En medio de la euforia del Super Bowl LX, realizado el pasado fin de semana en el Levi’s Stadium de Santa Clara, California, una iniciativa evangelística sorprendió al registrar más de 400 decisiones de fe. El hecho se convirtió en un testimonio del poder del Evangelio para transformar vidas, incluso en escenarios masivos y deportivos.
El evangelista Philip Renner, acompañado por un equipo de solo diez personas, reportó que 410 asistentes aceptaron a Jesús mientras se desarrollaba el encuentro entre los Seattle Seahawks y los New England Patriots.
La estrategia fue sencilla pero firme: oraban por las personas, distribuían material bíblico, entonaban alabanzas y ofrecían palabras de esperanza tanto a aficionados como a trabajadores del evento. Su mensaje fue directo: el amor de Dios sigue vigente y accesible para todos.
“410 conversiones en un solo día. Superamos nuestro récord.

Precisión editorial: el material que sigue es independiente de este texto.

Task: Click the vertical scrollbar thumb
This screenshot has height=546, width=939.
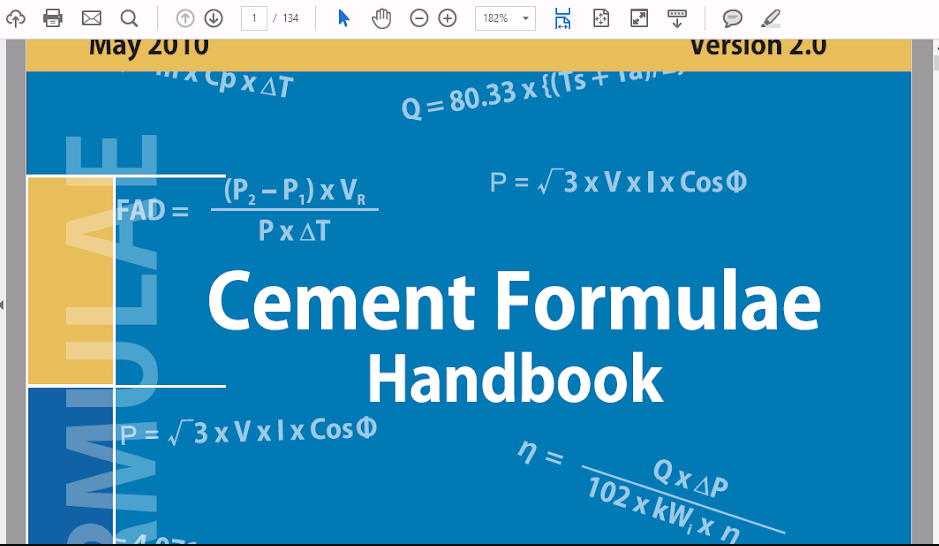Action: [935, 63]
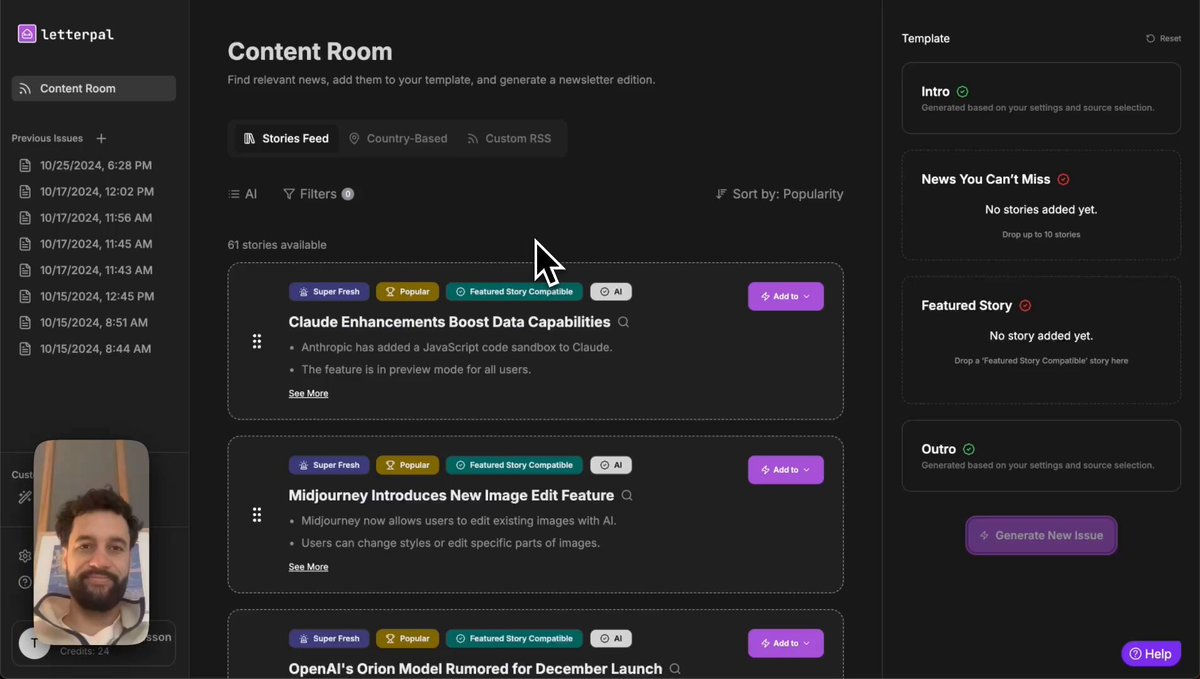Open Add to menu on OpenAI's Orion story
The height and width of the screenshot is (679, 1200).
coord(786,643)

Parte de la jornada también se extendió a una hamburguesería cercana al estadio. Allí, después de compartir una comida, sintieron el impulso de permanecer y predicar. Uno de los líderes explicó con claridad el mensaje central del Evangelio: que Jesús murió y resucitó para ofrecer salvación a quienes confiesen su fe. Varias personas respondieron levantando sus manos y orando para recibir a Cristo.

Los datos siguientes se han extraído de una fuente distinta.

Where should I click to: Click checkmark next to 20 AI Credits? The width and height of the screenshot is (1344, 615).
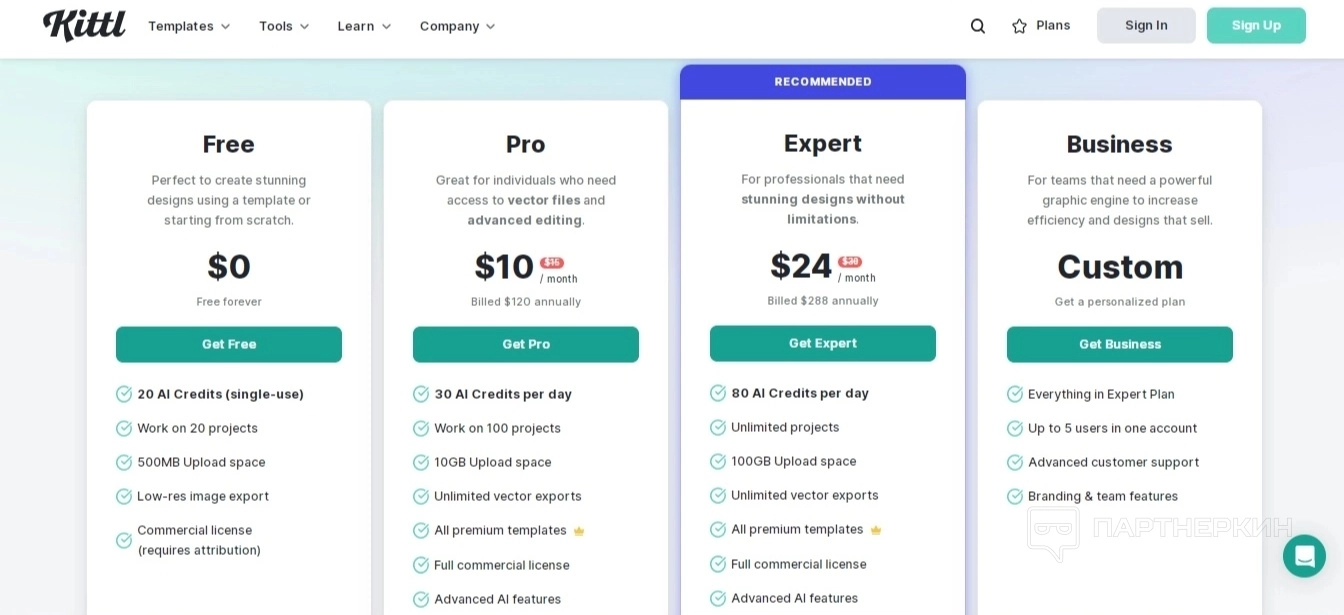124,394
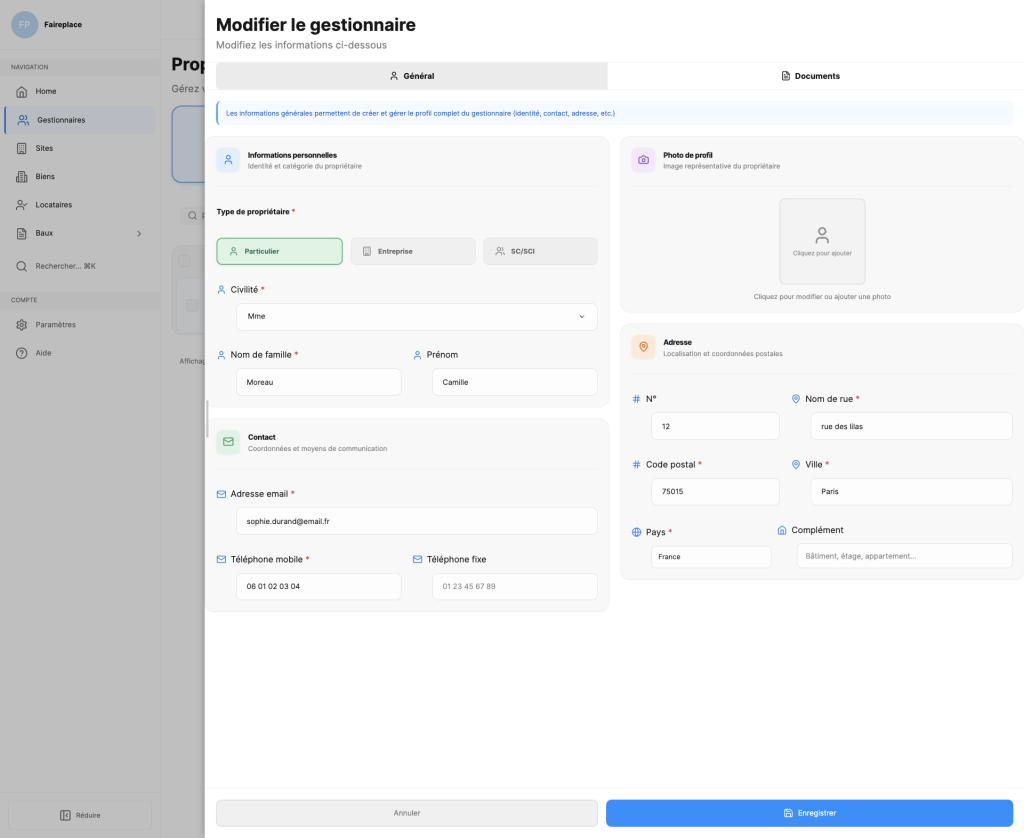Click the camera icon beside Photo de profil
1024x838 pixels.
pos(643,160)
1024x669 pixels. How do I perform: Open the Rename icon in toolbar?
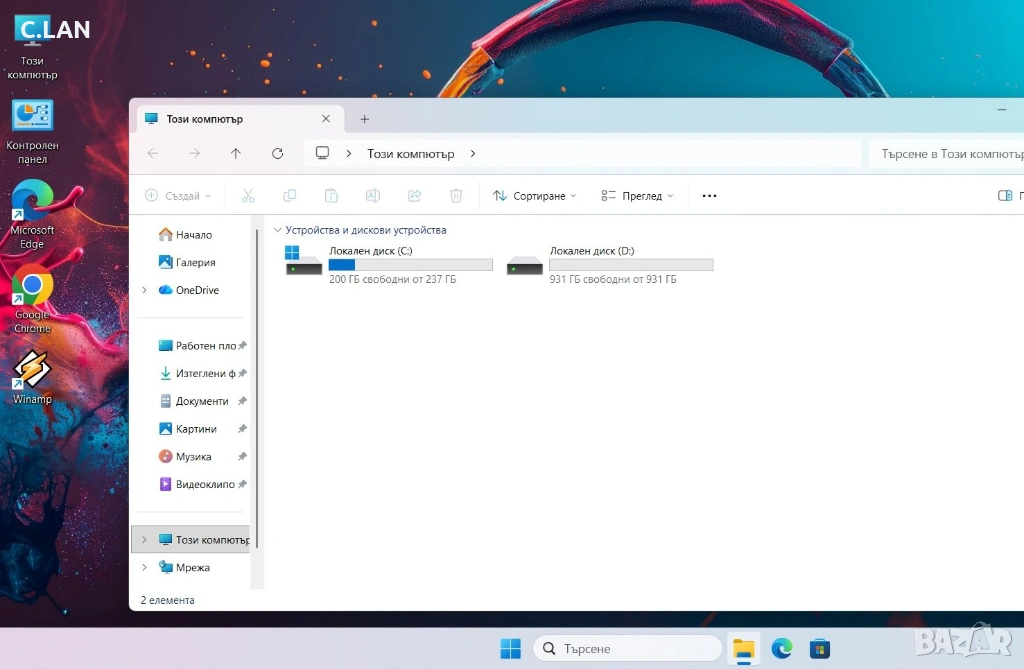pos(373,196)
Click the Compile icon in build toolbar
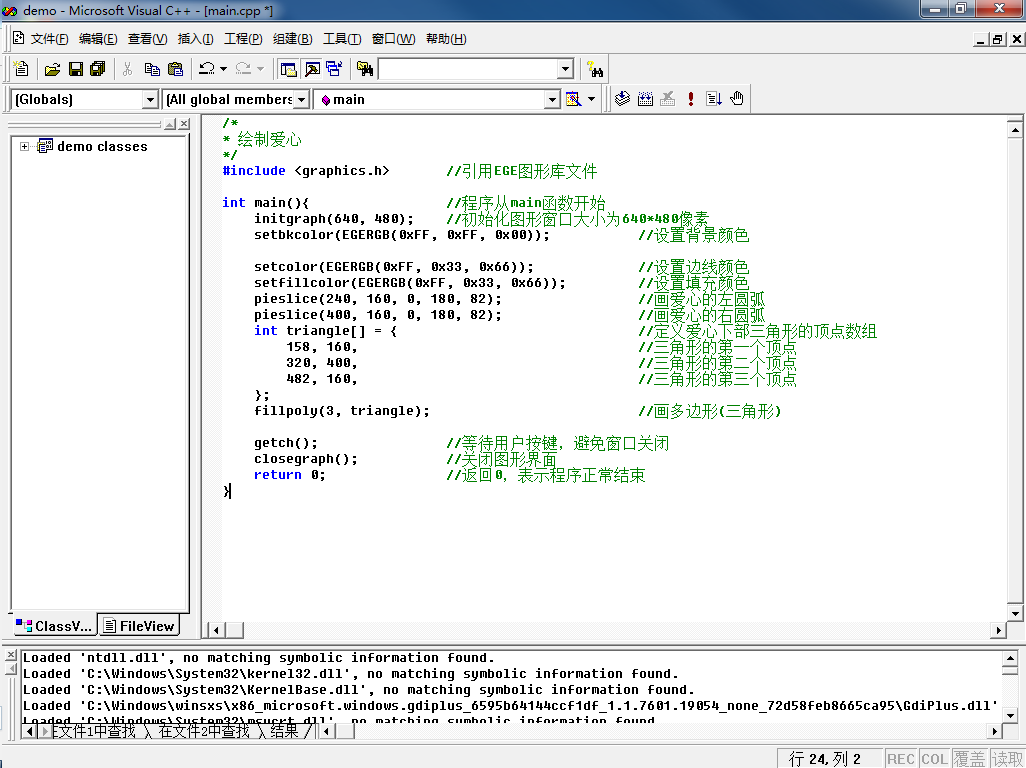This screenshot has width=1026, height=768. (x=622, y=99)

Este acontecimiento reafirma que el mensaje cristiano puede abrirse paso en cualquier contexto. Como señala Isaías 55:11, la Palabra de Dios cumple su propósito. Las más de 400 decisiones registradas durante el Super Bowl son muestra de que aún en medio de una gran fiesta deportiva, hay corazones dispuestos a escuchar y responder.